Vargas Llosa está en Argentina y no sólo hablará de libros

Sólo iba “a hablar de cosas que tienen que ver con libros”, pero su paso por Buenos Aires cobra una creciente dimensión política. El premio Nobel aludió a los intelectuales K y habló de política. Así destacan su paso en los diarios argentinos.

Según Perfil, el escritor Mario Vargas Llosa llegó a la Argentina con una agenda cargada por la política y los libros y el jueves dará una conferencia inaugural en la Feria del Libro de Buenos Aires, cuya presencia generó una fuerte polémica iniciada por intelectuales kirchneristas.

"Voy a hablar de cosas que tienen que ver con los libros, de todo lo que está asociado a los libros, que son las experiencias fundamentales de la vida, que están en el centro de las mejores cosas que nos han pasado.

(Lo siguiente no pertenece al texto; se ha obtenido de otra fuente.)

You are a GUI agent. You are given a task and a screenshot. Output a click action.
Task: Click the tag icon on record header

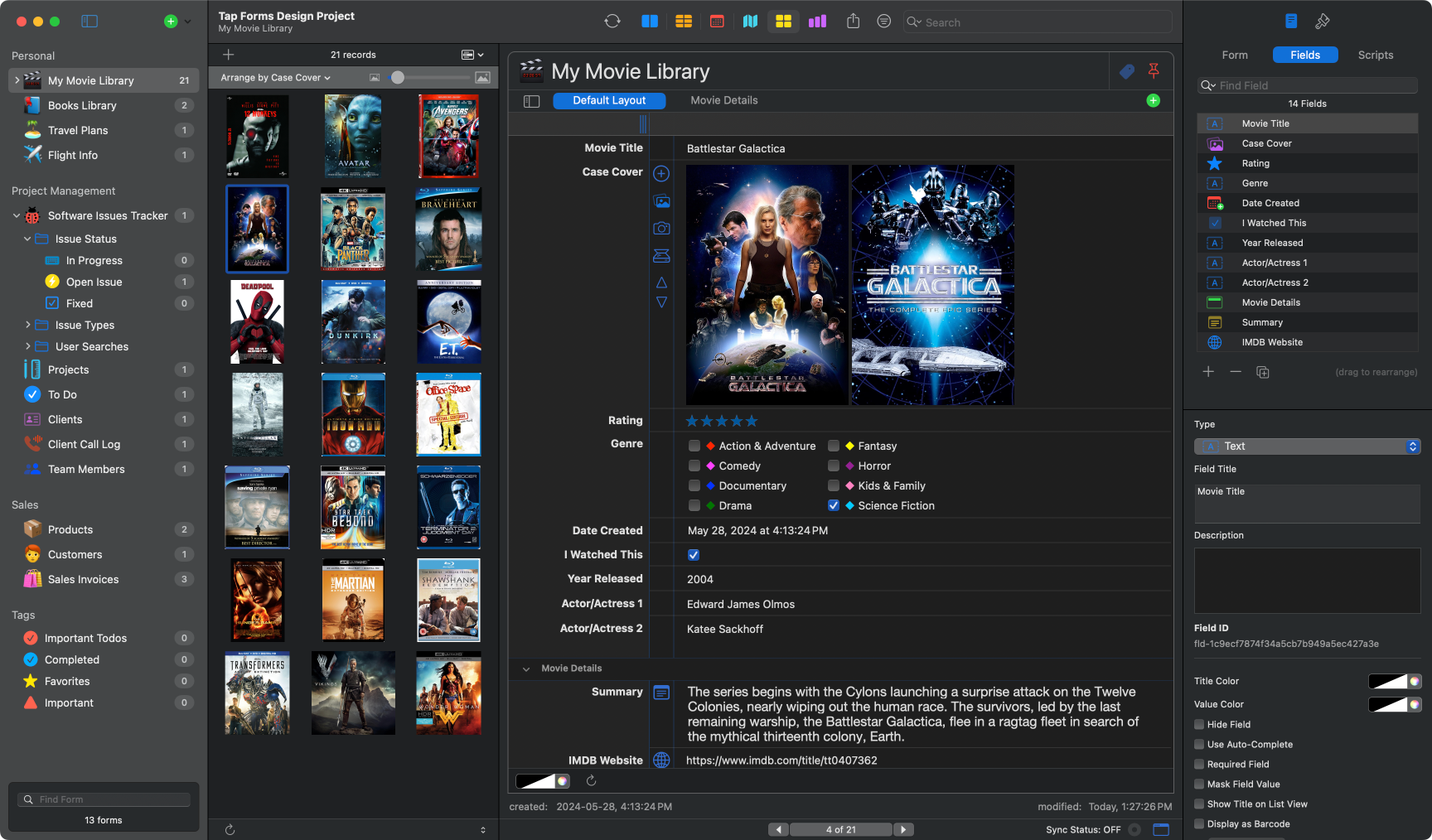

Creo que siguen siendo una fuente extraordinaria de placer y de felicidad para todos los lectores", afirmó el domingo pasado un día después de haber llegado a Argentina.

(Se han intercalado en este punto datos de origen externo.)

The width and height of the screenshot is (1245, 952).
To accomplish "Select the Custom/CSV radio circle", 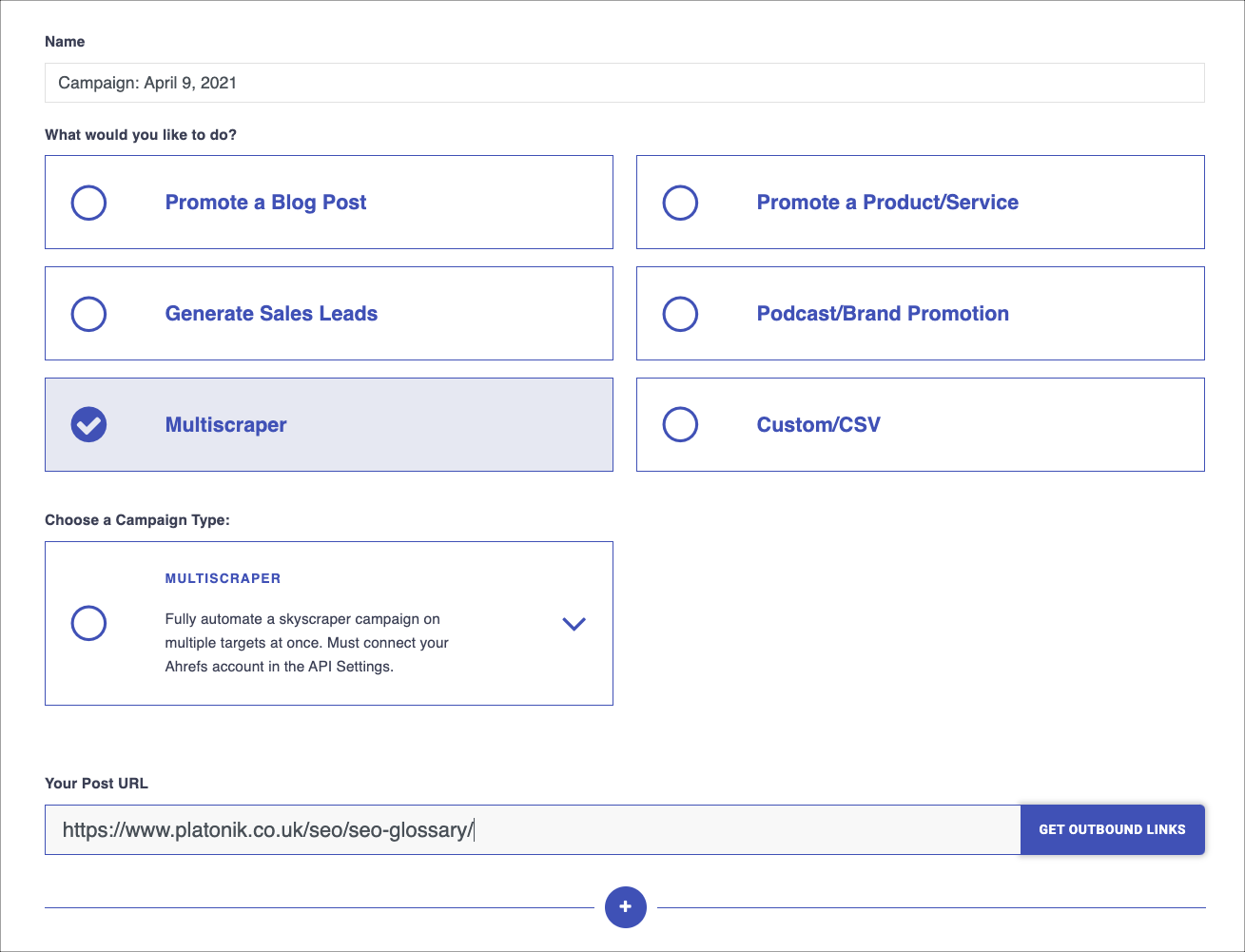I will [680, 425].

Pero si bien remarcó una y otra vez que el enfoque de su paso por el país sería eminentemente intelectual, el escritor se mostró en diferentes eventos y reuniones políticas que dejan clara su postura respecto al modelo ideológico del Gobierno nacional.

El premio Nobel recibió a referentes de la oposición como parte de sus actividades por su visita a la Argentina, que se centraría en la apertura de la Feria del Libro, y compartió anoche un cóctel junto a referentes de la oposición política como el jefe de Gobierno porteño, Mauricio Macri, y el ex presidente Eduardo Duhalde.

Según La Nación

 Su voz clara y cartesiana y sus ojos relampagueantes no vacilaron nunca. Salvo cuando le pedimos una opinión concreta sobre las políticas de Cristina Kirchner. Fue entonces cuando su tono bajó y sus ojos se achicaron. Era la única pregunta que no quería responder. Y no porque no tuviera formada una idea cabal sobre el kirchnerismo, sino por un asunto de pura cortesía: la Presidenta intervino en su momento para que los intelectuales K no lo censuraran en la Feria del Libro y no era de buen caballero desembarcar con críticas tan tempranas. Igualmente, media hora después de que nos despidiéramos en el inexpugnable y elegante piso 23 del Hotel Sheraton, Mario Vargas Llosa respondería esa pregunta con un gesto: compartiendo un cóctel con algunos de los principales dirigentes de la oposición. Y recomendándole a Patricia Bullrich que trataran de marchar unidos: "No hagan lo mismo que en Perú".

No se privó tampoco de aludir a quienes cuestionaron que pudiera hablar de política en la Feria. Fue cuando dijo: "Me parece triste que intelectuales, colegas que han padecido la censura, la practiquen". Tampoco eludió hablar del liberalismo: "Una de las grandes victorias de la izquierda más dogmática consiste en que la palabra liberal, que es hermosa porque está asociada a libertad, se haya convertido en una mala palabra". Visto de cerca, el flamante Nobel de Literatura es simplemente un brillante y gentil hombre de 75 años resignado a ser Vargas Llosa. No elige los temas literarios, son ellos quienes misteriosamente lo eligen a él. No elige defender apasionadamente las ideas del liberalismo puro; son su tozuda honestidad intelectual y su compromiso político los que lo alejan del claustro del novelista y lo empujan al peligroso mundo de las ideas.